BEGIN Supplied material

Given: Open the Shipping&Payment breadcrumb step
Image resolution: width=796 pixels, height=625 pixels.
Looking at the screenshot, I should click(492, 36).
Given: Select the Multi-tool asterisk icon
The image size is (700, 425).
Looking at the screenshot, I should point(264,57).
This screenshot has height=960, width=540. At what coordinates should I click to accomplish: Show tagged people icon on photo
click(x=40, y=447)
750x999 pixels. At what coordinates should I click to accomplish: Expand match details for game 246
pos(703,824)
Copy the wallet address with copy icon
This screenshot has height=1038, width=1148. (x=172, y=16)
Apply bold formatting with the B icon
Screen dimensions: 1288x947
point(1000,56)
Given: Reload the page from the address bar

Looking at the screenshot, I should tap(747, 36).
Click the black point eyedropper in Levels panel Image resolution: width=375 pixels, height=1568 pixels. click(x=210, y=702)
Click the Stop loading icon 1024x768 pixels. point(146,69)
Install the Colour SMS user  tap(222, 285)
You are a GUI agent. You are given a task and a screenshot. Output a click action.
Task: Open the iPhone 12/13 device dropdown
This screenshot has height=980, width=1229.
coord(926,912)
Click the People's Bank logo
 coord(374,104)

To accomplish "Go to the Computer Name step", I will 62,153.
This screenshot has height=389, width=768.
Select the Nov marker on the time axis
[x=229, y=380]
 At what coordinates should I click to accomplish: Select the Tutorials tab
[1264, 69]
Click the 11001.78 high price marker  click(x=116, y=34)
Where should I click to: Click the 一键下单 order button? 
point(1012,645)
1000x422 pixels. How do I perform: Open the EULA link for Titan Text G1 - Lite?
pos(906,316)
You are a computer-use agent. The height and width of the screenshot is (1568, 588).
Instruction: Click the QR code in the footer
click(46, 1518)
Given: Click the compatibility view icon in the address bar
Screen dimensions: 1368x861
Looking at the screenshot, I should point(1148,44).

END Supplied material

*Exercise goal:*
Print the line with "This screenshot has height=980, width=1229." and every line after it in the entries above, exactly as written. Leave out all other lines.

*Response to this exercise:*
This screenshot has height=980, width=1229.
coord(926,912)
Click the People's Bank logo
 coord(374,104)

To accomplish "Go to the Computer Name step", I will 62,153.
This screenshot has height=389, width=768.
Select the Nov marker on the time axis
[x=229, y=380]
 At what coordinates should I click to accomplish: Select the Tutorials tab
[1264, 69]
Click the 11001.78 high price marker  click(x=116, y=34)
Where should I click to: Click the 一键下单 order button? 
point(1012,645)
1000x422 pixels. How do I perform: Open the EULA link for Titan Text G1 - Lite?
pos(906,316)
You are a computer-use agent. The height and width of the screenshot is (1568, 588).
Instruction: Click the QR code in the footer
click(46, 1518)
Given: Click the compatibility view icon in the address bar
Screen dimensions: 1368x861
Looking at the screenshot, I should point(1148,44).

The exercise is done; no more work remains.